Por Geoffrey Smith
Investing.com – O veredito parece estar dado: 2023 será o ano em que os títulos darão o chute que as ações estavam pedindo nos últimos 12 anos.
O consenso em Wall Street e na Europa sugere que a renda fixa terá melhor desempenho no ano que vem, após o que alguns classificam como “redefinição histórica” da inflação global, crescimento e taxas de juros, jogando o mundo desenvolvido em uma recessão e ajuste de contas.
Os soluços de alívio dos gestores financeiros – principalmente na Europa, onde os juros zero fizeram com que os títulos fossem uma péssima aposta na última década – são particularmente intensos, e não poderia ser diferente. Na maioria dos casos, o investimento em títulos requer um discernimento maior por parte do gestor do que simplesmente fazer alocações em fundos de índice, que permitiram aos investidores de ações ganhar muito dinheiro fácil até a debacle deste ano. E a gestão mais ativa requer taxas de administração mais elevadas, possibilitando que a indústria retorne para um modelo de negócios mais simples e – verdade seja dita – mais honesto, após cinco anos de “lavagem verde” sistemática na forma de fundos com temática ESG.
Mas chega de cinismo. O consenso está certo? Certamente há bons argumentos para acreditar que sim.
Depois de oferecer um pouco mais do que migalhas na última década, os títulos estão agora gerando retornos significativos: os papéis referenciais livres de risco nos EUA, Reino Unido e zona do euro rendem 4,47%, 3,20% e 2,01%, respectivamente, no momento da redação. Já os títulos corporativos de alta qualidade, hipotecários e subsoberanos rendem muito mais. Ainda que estejam abaixo das taxas atuais de inflação, a probabilidade de esta cair nos próximos dois anos faz com que a manutenção desses papéis em carteira não seja mais uma forma de destruir lentamente o patrimônio, como vinha acontecendo durante a era da flexibilização quantitativa.
A recessão já está se consolidando na Europa e deve chegar aos EUA em torno de meados do próximo ano, enquanto os últimos acontecimentos deixaram claro como será difícil para a China escapar da armadilha da Covid Zero, aumentando as chances de que a segunda maior economia do mundo registre mais um ano de baixo crescimento.
Não é um cenário muito favorável para bons retornos com ações. Analistas do Morgan Stanley acreditam que as ações ainda têm mais espaço para cair, com a recessão vindoura deprimindo os resultados.
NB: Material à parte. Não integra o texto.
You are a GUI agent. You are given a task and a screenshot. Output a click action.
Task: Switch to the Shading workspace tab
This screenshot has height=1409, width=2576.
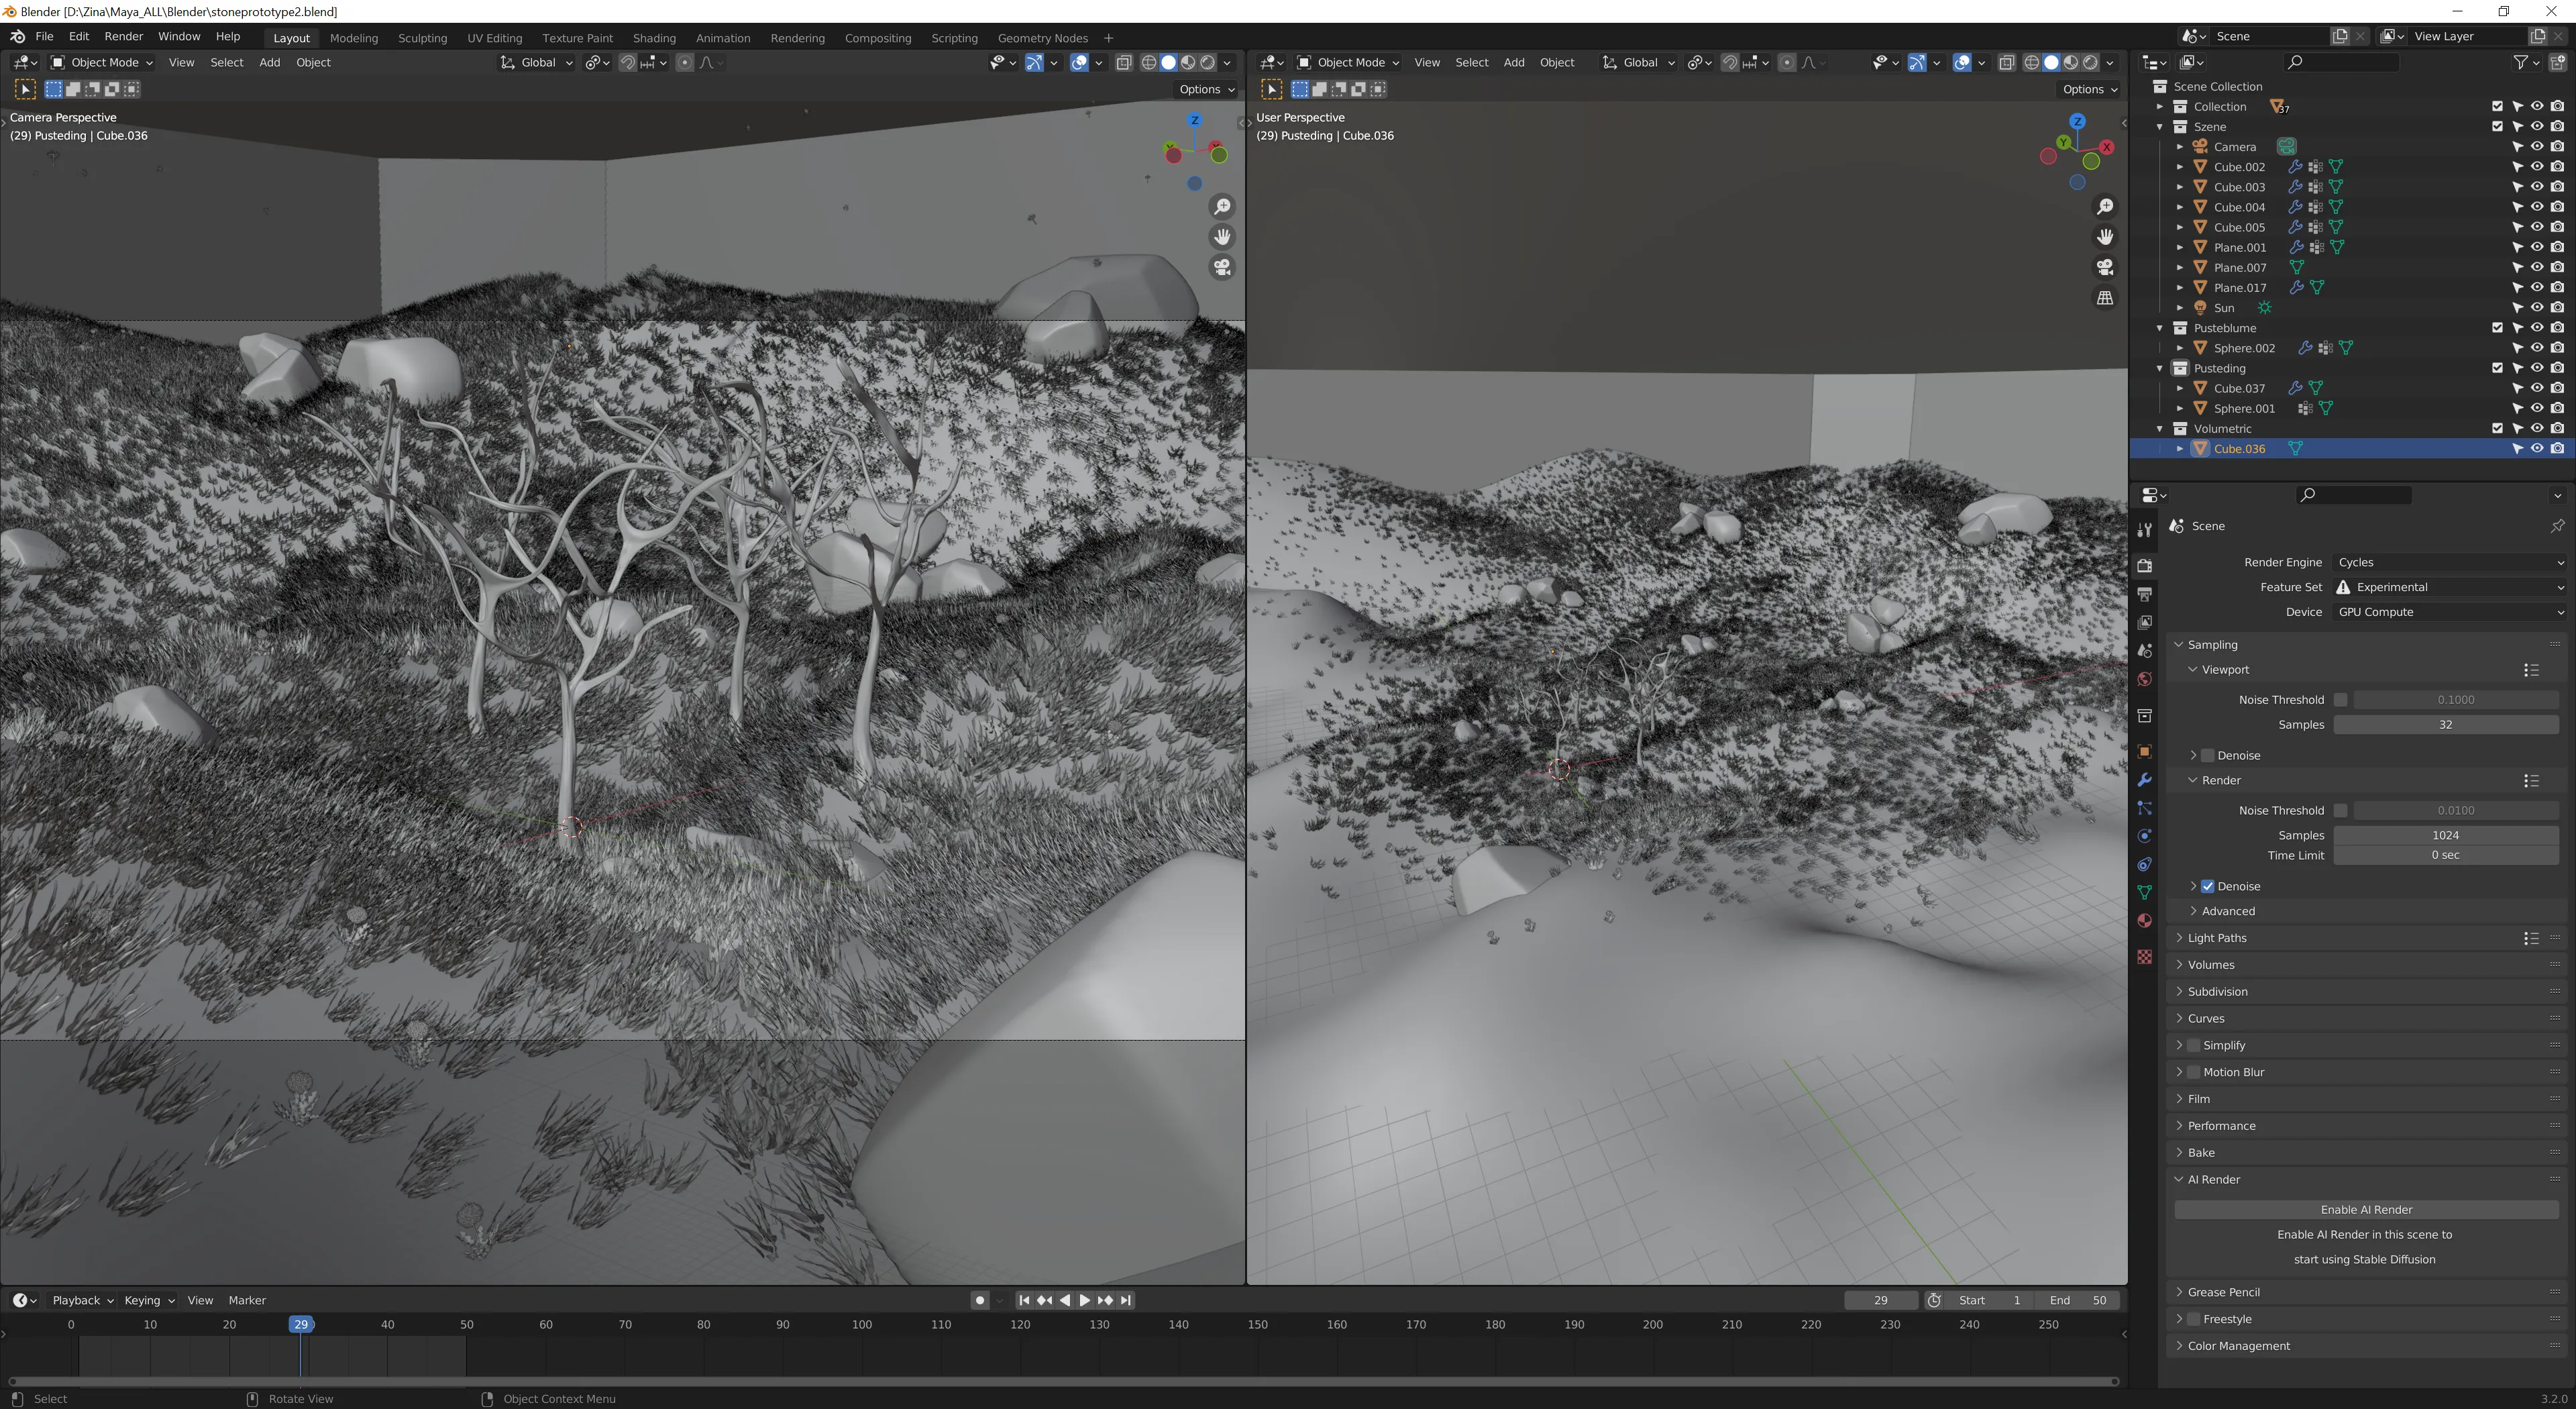(654, 38)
Lisa Shalett, diretora-chefe de investimentos da unidade de gestão de patrimônio do Morgan Stanley (NYSE:MS), declarou em uma publicação nesta semana que o lucro das empresas do S&P 500 será de apenas US$ 195 por ação no ano que vem, em vez dos US$ 230 esperados atualmente.
Em um ambiente de juros mais altos, “a extraordinária capacidade das empresas de aumentar as vendas e a rentabilidade nos últimos anos é insustentável e deve se reverter em breve”, argumentou.
O foco do público no atual estado da economia, em vez das projeções, fará com que as ações tenham uma reação menos imediata e previsível do que os títulos, à medida que os bancos centrais deixam o aperto e passam a flexibilizar sua política.
Mas o primeiro sinal de flexibilização costuma ser suficiente para persuadir as instituições financeiras a manter abertas as linhas de crédito para as grandes empresas, daí a recomendação do estrategista-chefe de mercado do BNP Paribas (OTC:BNPQY), Daniel Morris, no sentido de que o crédito corporativo de nível de investimento é o melhor lugar para estar nos próximos meses.
“Os valuations menores (isto é, spreads elevados) não refletem com precisão o que acreditamos ser fundamentos favoráveis”, escreveu em nota aos clientes nesta semana. Por outro lado, ele afirmou: “Ainda não estamos prontos para adicionar ativos mais arriscados à carteira, como ações, já que ainda pode haver uma queda maior no crescimento e nos lucros”, sem falar no risco sempre presente da geopolítica, capaz de piorar ainda mais as coisas no ano que vem.
Sem dúvida, o ano de 2022 não tem sido nada bom. O típico portfólio de 60/40 para ações e títulos gerou um retorno negativo de 20% até outubro, em comparação com a média de 9%-10% dos últimos 50 anos, de acordo com Morris, do BNP. Mesmo em 2008, esse portfólio só perdeu 14%.
Mas muitos especialistas ainda alertam para o perigo de apostar em uma recuperação rápida demais.
“Manter qualquer um dos ativos trará mais resultados no ano que vem do que neste”, declarou Tom Stevenson, diretor de Investimento da Fidelity Personal Investing, em uma publicação nesta semana. “Mas fazer uma rotação do maior peso em títulos governamentais, no início do ano, para uma preferência por ações no fim do ano pode acabar tornando um ano bom ainda melhor”.